Souveraineté énergétique, création d’emplois, soutien aux agriculteurs... Romain Martin, spécialiste de la méthanisation au sein du bureau d’études Elcimaï environnement, défend dans cette tribune les bénéfices de la méthanisation.
Si le plus grand nombre est convaincu de l’urgence de développer les énergies renouvelables, les projets d’unité de méthanisation suscitent encore souvent les réticences, voire les oppositions des riverains concernés. Mauvaises odeurs, dévaluation de la valeur immobilière des biens alentours, surexploitation de terres agricoles au détriment des cultures alimentaires, risque d’explosion… les craintes avancées sont légion et la méconnaissance du sujet nourrit les fantasmes.

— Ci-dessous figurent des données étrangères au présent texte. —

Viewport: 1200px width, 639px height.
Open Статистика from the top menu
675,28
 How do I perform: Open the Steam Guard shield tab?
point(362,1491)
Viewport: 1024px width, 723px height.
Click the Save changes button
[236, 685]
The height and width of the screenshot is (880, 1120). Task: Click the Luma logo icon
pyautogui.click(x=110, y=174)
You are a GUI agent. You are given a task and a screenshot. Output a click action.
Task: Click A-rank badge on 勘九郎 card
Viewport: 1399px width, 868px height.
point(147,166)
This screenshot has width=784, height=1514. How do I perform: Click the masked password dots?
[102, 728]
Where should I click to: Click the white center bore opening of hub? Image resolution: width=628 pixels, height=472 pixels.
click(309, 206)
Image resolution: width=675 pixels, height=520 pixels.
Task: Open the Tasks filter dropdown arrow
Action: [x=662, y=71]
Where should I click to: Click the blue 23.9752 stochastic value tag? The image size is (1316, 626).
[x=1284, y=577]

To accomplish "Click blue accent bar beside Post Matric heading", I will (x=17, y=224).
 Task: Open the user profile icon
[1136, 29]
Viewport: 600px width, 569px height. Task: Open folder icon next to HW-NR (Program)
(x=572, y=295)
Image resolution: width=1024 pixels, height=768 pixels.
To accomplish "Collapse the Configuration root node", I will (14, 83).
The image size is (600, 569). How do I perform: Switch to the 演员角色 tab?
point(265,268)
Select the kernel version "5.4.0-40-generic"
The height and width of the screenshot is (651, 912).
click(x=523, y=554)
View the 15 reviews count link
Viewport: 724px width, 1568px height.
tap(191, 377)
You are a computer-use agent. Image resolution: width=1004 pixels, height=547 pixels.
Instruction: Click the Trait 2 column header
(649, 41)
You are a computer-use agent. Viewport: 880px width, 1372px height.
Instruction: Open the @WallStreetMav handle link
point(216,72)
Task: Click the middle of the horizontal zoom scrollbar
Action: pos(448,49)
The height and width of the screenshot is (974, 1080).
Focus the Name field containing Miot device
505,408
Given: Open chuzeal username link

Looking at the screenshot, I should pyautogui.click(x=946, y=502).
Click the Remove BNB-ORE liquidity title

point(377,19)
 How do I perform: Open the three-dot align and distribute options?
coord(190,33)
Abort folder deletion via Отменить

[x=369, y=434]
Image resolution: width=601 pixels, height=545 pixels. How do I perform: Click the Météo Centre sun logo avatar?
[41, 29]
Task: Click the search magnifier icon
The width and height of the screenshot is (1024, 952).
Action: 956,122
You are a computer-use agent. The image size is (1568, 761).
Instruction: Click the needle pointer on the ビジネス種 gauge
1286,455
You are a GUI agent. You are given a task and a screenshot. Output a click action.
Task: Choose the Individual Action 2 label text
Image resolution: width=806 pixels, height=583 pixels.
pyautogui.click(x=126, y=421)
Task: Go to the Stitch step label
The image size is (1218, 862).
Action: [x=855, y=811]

La filière méthanisation est au contraire un incomparable exutoire de proximité pour traiter et valoriser tous les déchets organiques locaux. Produit in situ, le biogaz peut quant à lui contribuer à la souveraineté énergétique tout en favorisant le dynamisme et l’économie circulaire d’un territoire. En juin dernier, après avoir pris en compte l’avis favorable du Conseil Supérieur de l’Énergie (CSE), le Gouvernement a publié plusieurs textes visant à dynamiser la filière méthanisation, à travers des évolutions du mécanisme de soutien à la production de biométhane, signe d’une volonté d’accélérer le développement pérenne des gaz renouvelables en France et d’atteindre les objectifs de décarbonation à horizon 2030.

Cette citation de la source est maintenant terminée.